Your objective: Update the entries below by changing "yellow" to "orange" and keeping everything else the same. Leave the pictures out of your answer.

Text and element pointing entries:
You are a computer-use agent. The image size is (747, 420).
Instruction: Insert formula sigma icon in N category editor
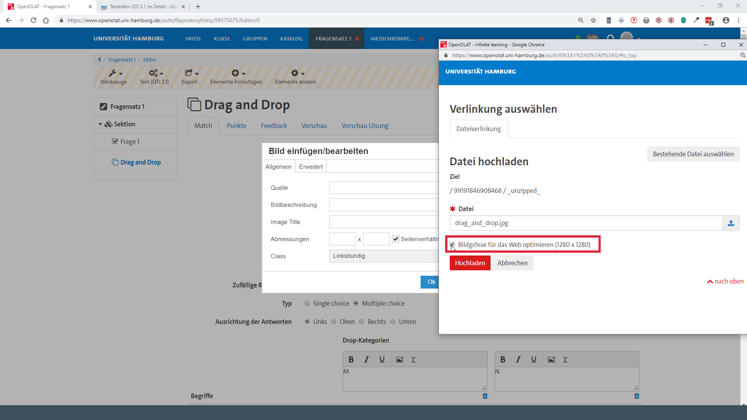(565, 360)
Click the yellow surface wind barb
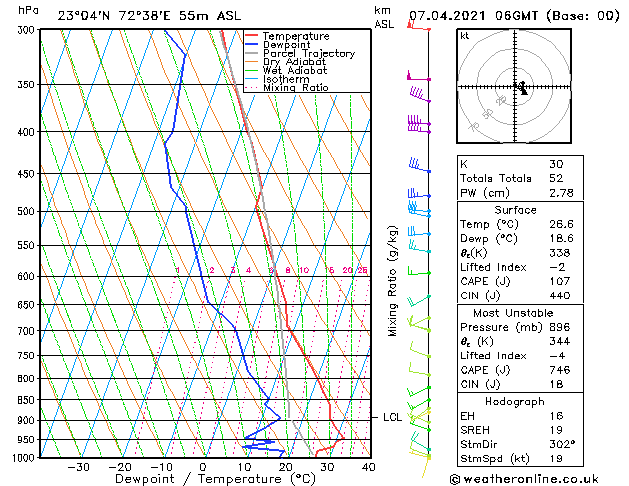This screenshot has width=629, height=486. click(x=424, y=466)
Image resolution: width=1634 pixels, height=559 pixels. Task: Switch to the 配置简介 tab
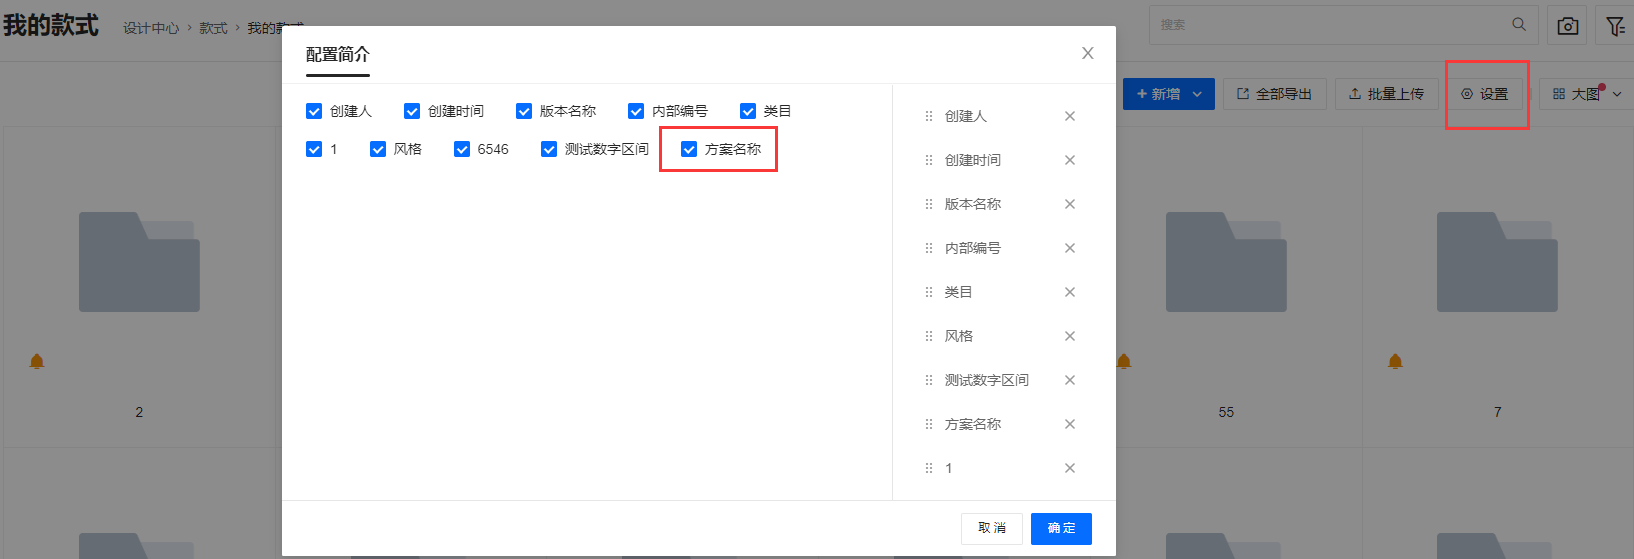pyautogui.click(x=337, y=55)
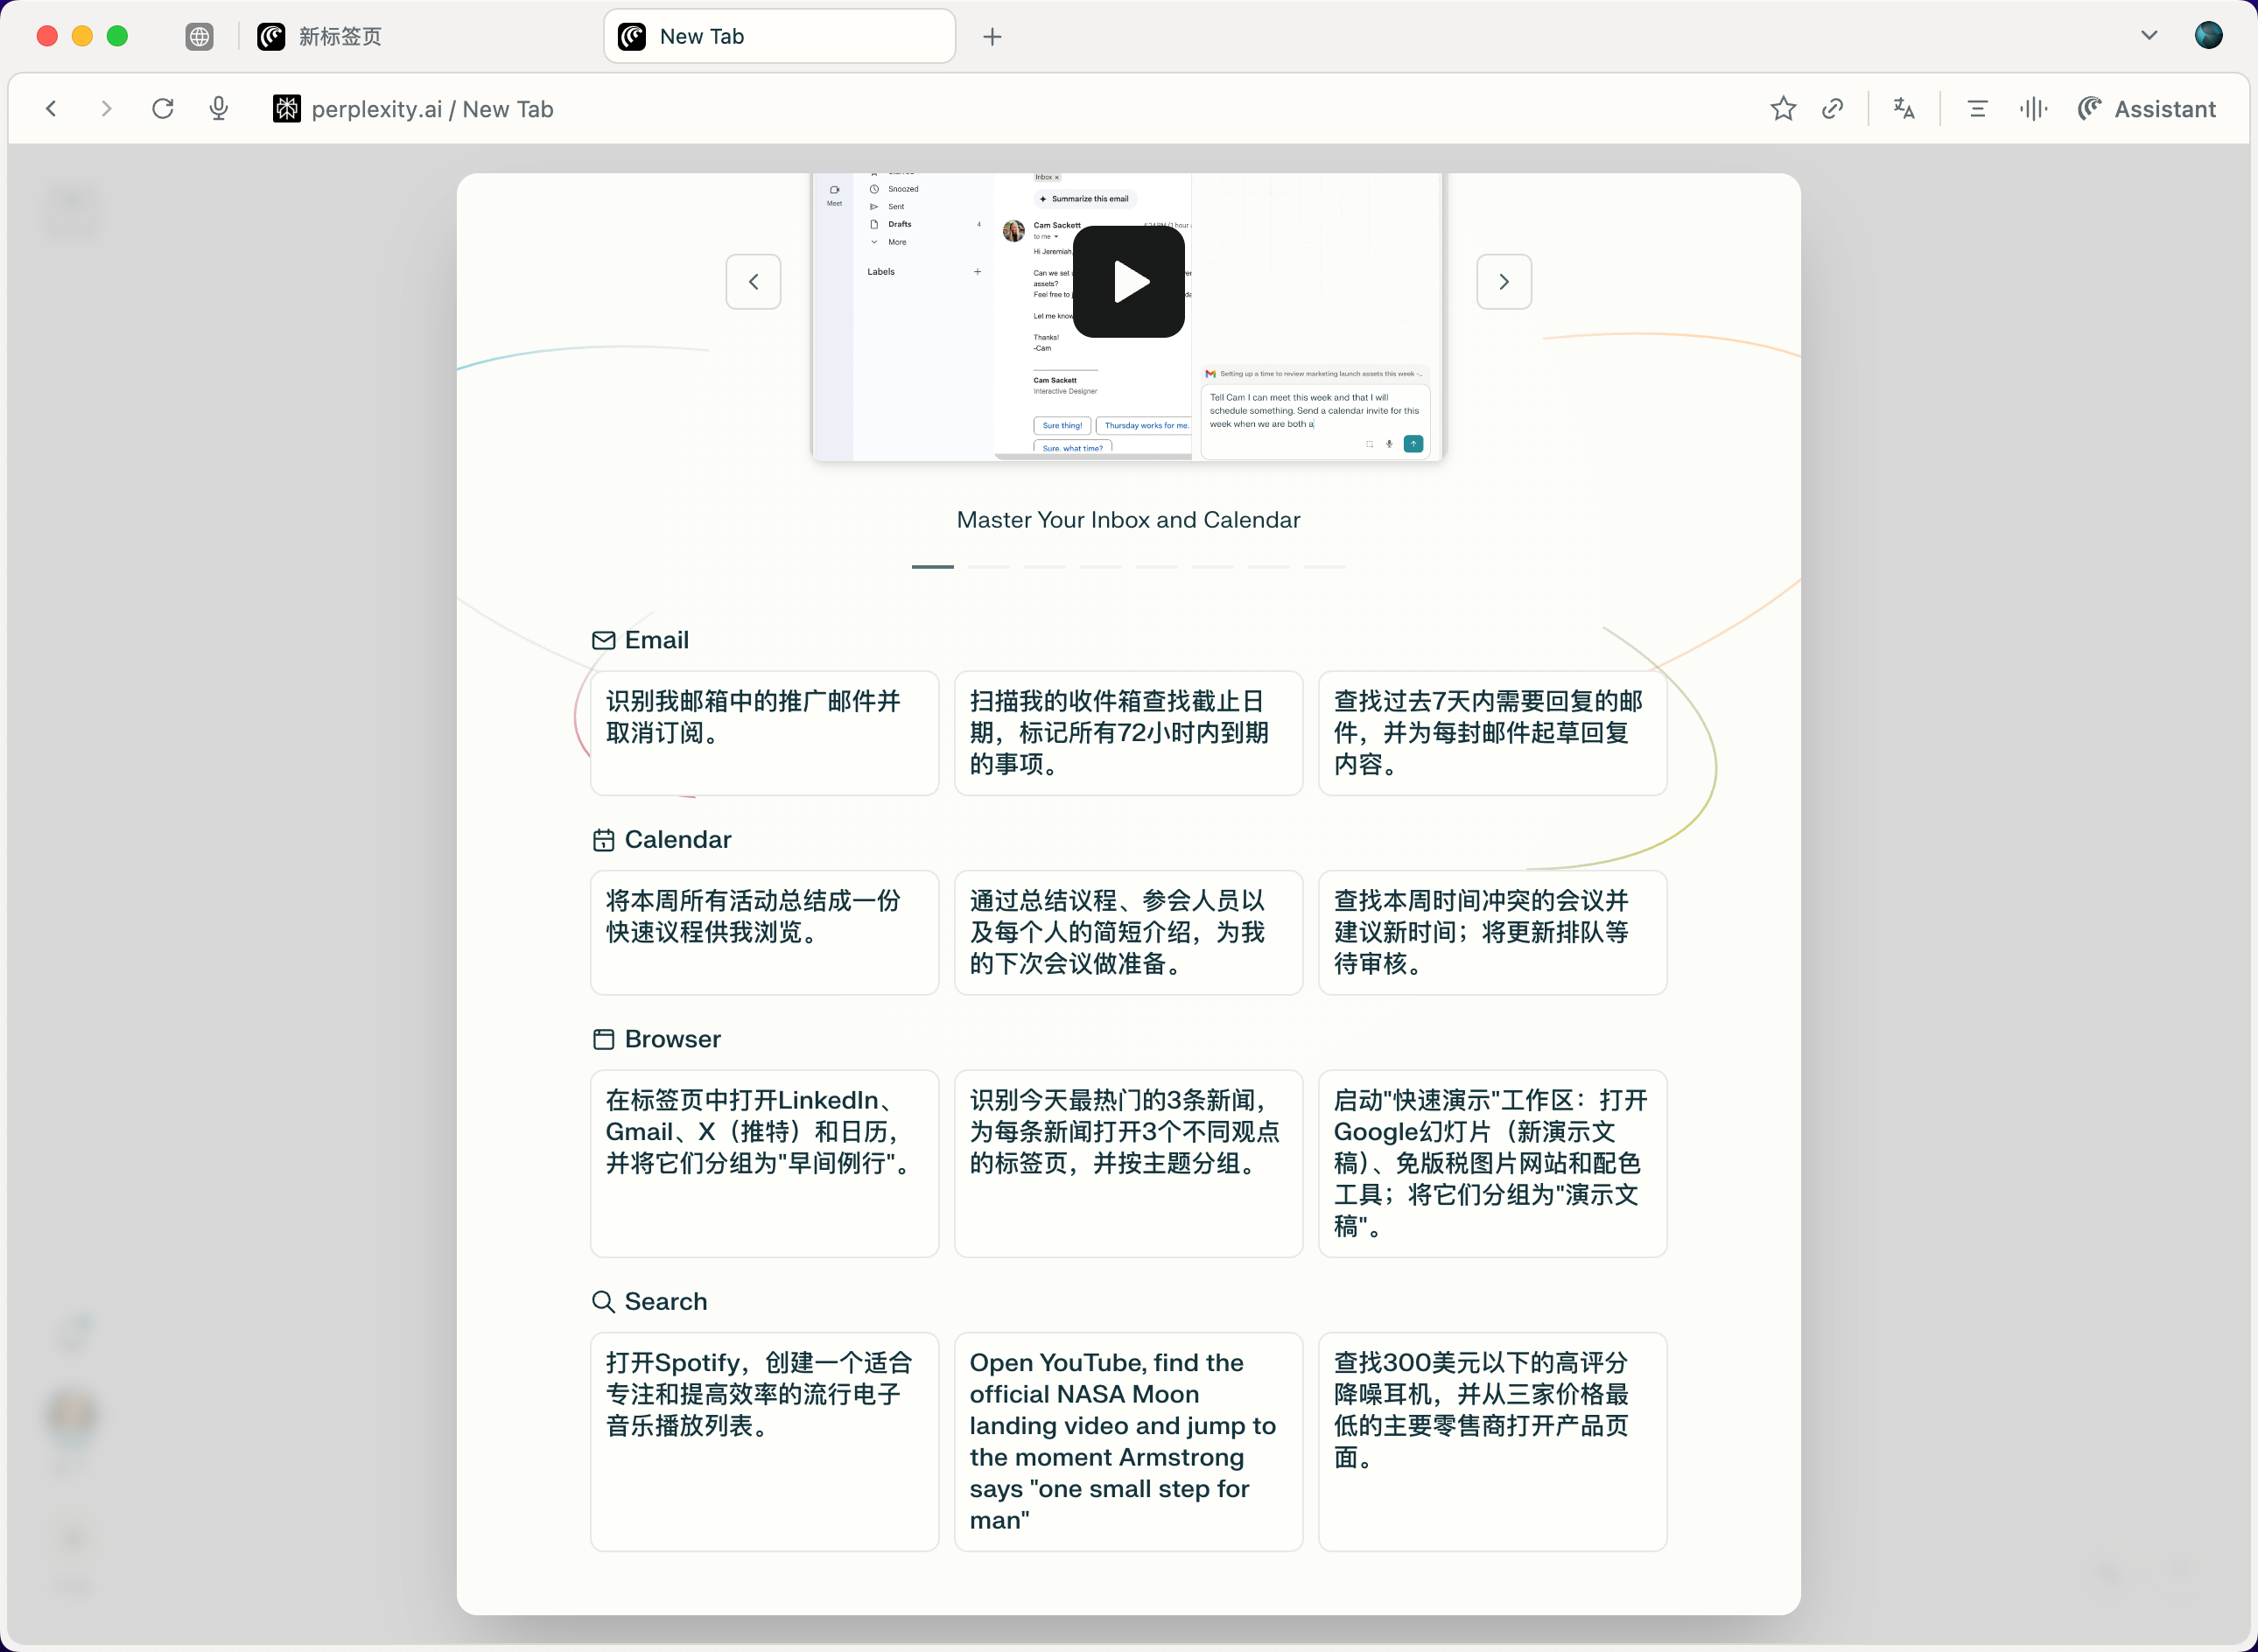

Output below:
You are a computer-use agent. The image size is (747, 420).
Instruction: Insert formula sigma icon in N category editor
(565, 360)
Click the orange surface wind barb
This screenshot has width=629, height=486. click(x=424, y=466)
Image resolution: width=1634 pixels, height=559 pixels. Task: Switch to the 配置简介 tab
pyautogui.click(x=337, y=55)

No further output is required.